We need to elevate the pay and the conditions for teachers, and we need to promote that, make it abundantly clear that there’s a good viable pathway to a respectable living within the teaching profession.
When you say Macleans doesn’t really have any trouble recruiting teachers, is that really true? Because it’s very difficult to live in Auckland on a teacher’s salary.
Well it’s getting harder, we still do attract good teachers, but I’ll tell you what.
In terms of some of the recent appointments, the field has been really really small and that’s the difficulty. It’d be nice to have six or eight good teachers to pick from but the reality is last year with some appointments, we only had two decent applicants.
The number of students entering teacher training has dropped by about a third in the last three or four years, so if you think we’ve got a crisis now, just wait another couple of years.
And I feel really sorry for the schools south of here, because if you’re going to live in Auckland, then your first preference will be to teach here at Macleans, or Grammar or MAGS or Westlake Boys or wherever; it’s probably not going to go to South Auckland.
Some people do. I did it for my first job, I went to a low-decile school because I was going to save the world. And I’m pleased I did, but it’s really tiring, it’s a grind and you can’t do that all the time — certainly not do it all the time and be as good as you want to be in the classroom.
Can you give a layman’s summary of the proposed changes from the Tomorrow’s School’s Taskforce to the current system and how students, parents, and staff at Macleans would be affected by it?
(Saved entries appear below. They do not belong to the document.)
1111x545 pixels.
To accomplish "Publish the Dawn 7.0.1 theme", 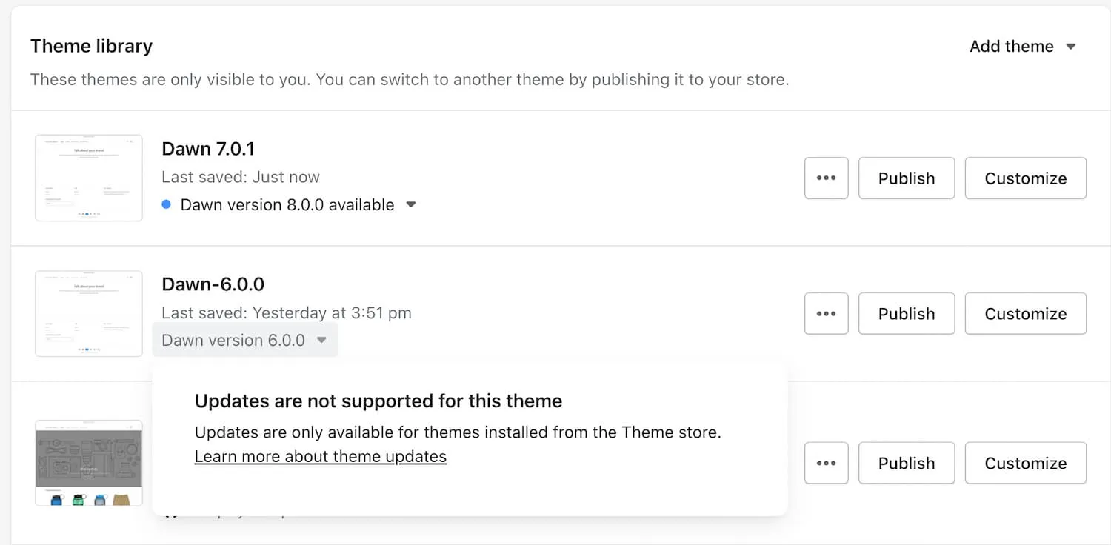I will [907, 178].

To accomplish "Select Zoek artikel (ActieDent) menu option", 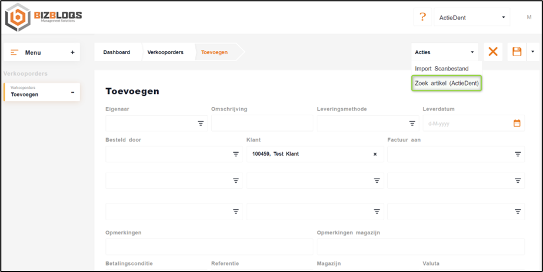I will [x=447, y=84].
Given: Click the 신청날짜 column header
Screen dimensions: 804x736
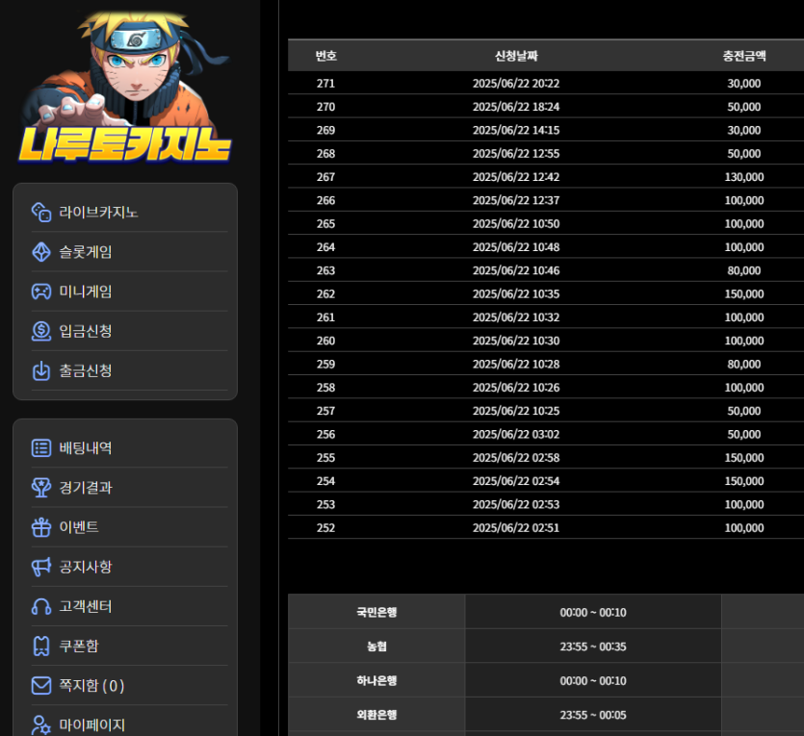Looking at the screenshot, I should (516, 56).
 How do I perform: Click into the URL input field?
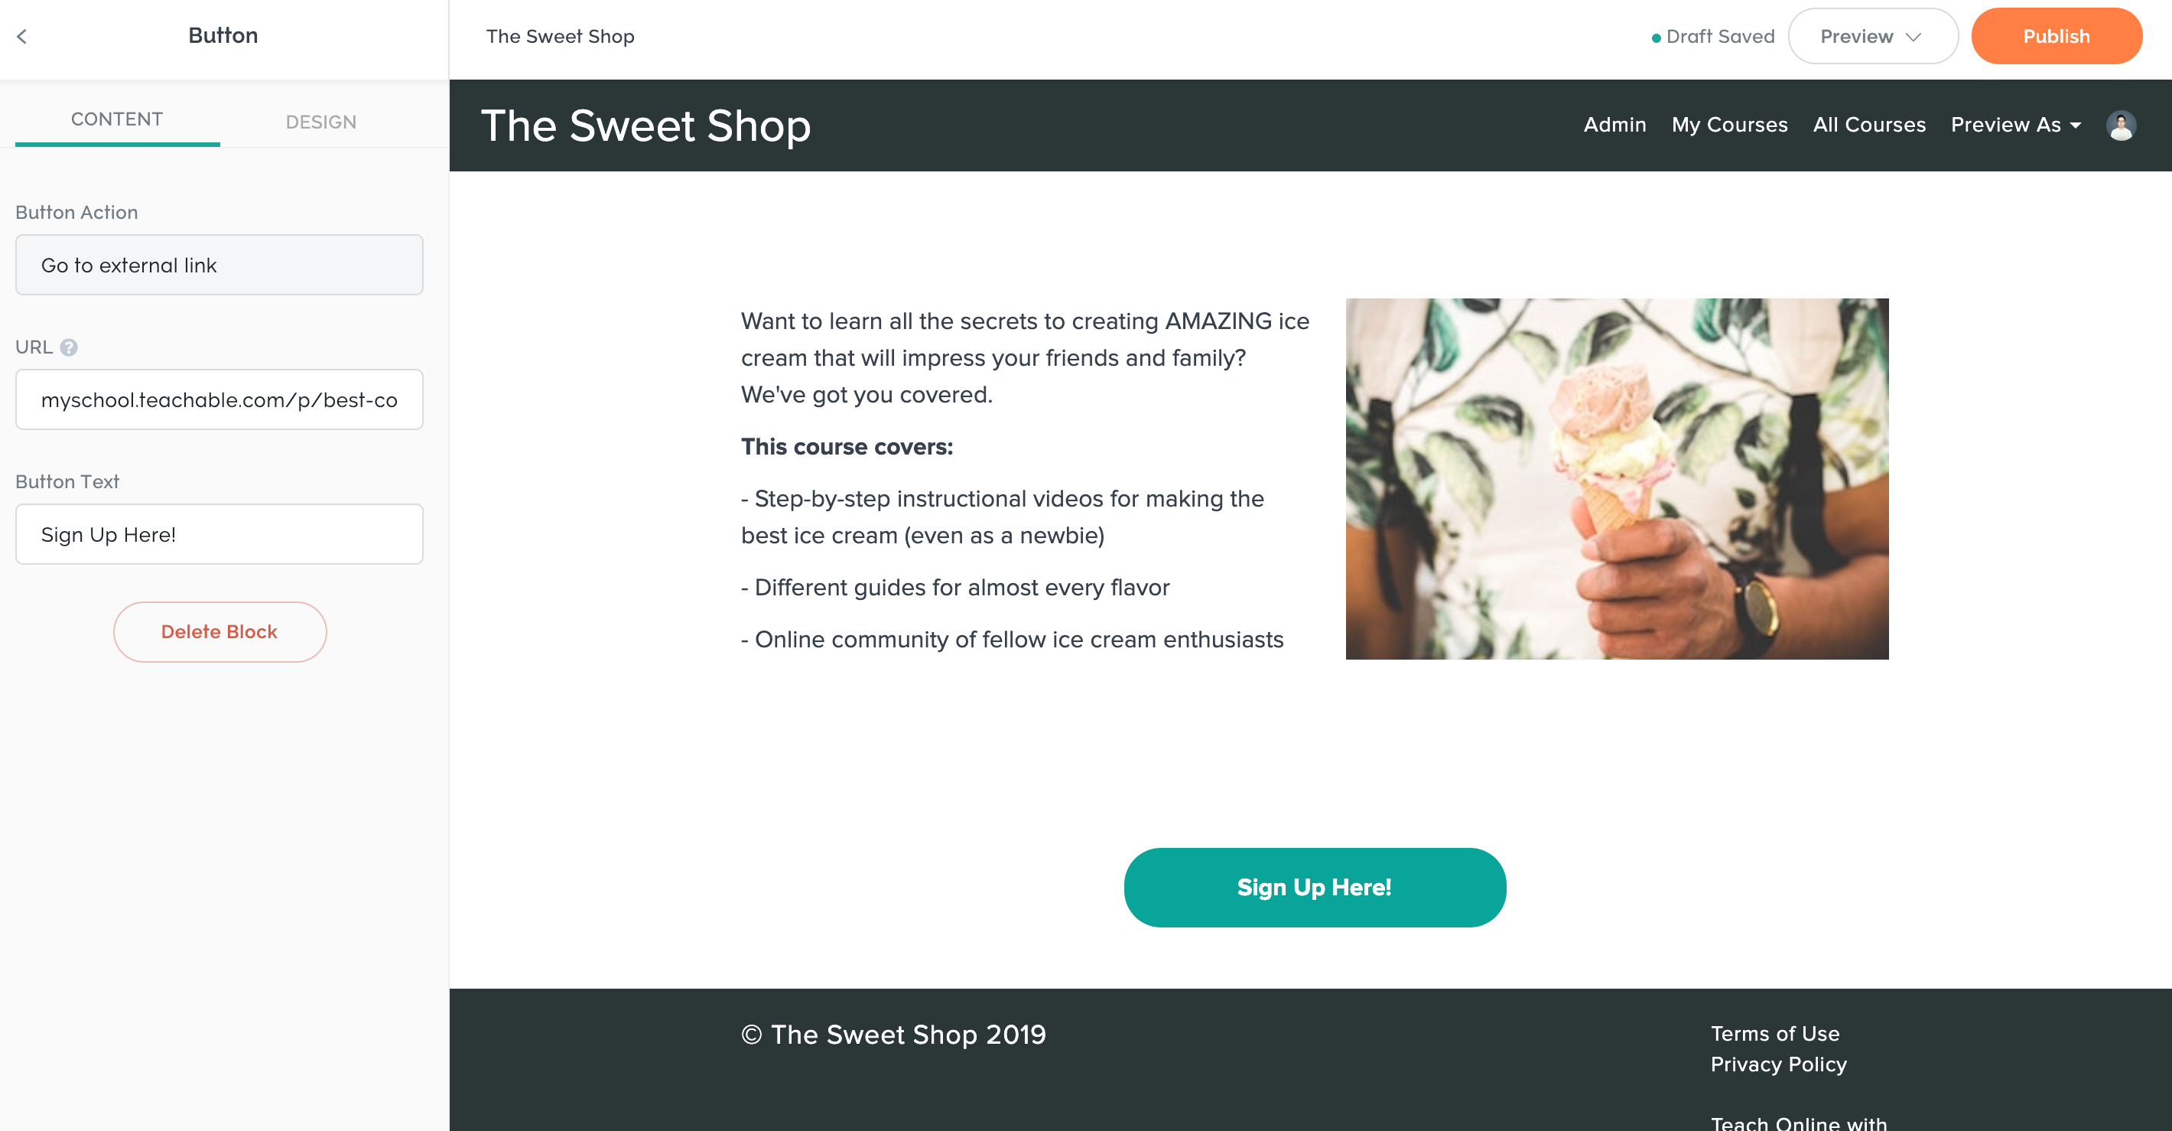(x=219, y=400)
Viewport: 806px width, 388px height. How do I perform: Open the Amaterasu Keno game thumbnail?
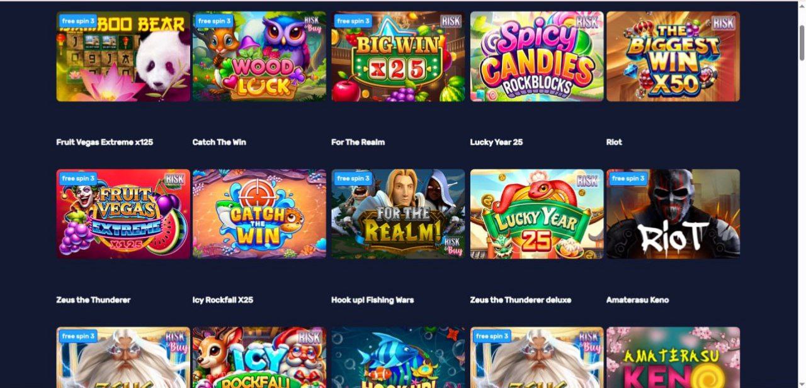coord(673,357)
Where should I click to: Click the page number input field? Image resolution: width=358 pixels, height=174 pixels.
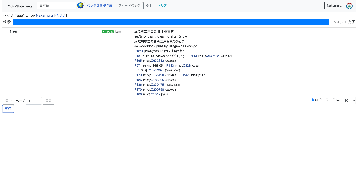34,101
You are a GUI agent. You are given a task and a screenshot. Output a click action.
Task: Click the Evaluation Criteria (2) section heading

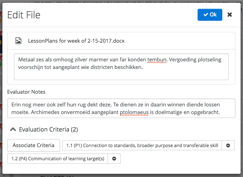[x=48, y=130]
The biggest change will be the introduction of Education Hubs.
Hubs are going to take over a lot of the responsibilities of boards. At the moment we have a self-managing school and a lot of the decisions are made at board level and senior management level.
Hubs will take over property, finance, HR, health and safety, liability. They’re going to have strategic input at the curriculum and assessment; they will be responsible for decisions made about suspension of students.
The hub will be the employer of the principals and the teachers. So, the way that the proposals are written, the hub will have the authority to move teachers between schools, so we could lose… let’s say we have 30 teachers in our Science Department and a school down the road is struggling to attract science teachers.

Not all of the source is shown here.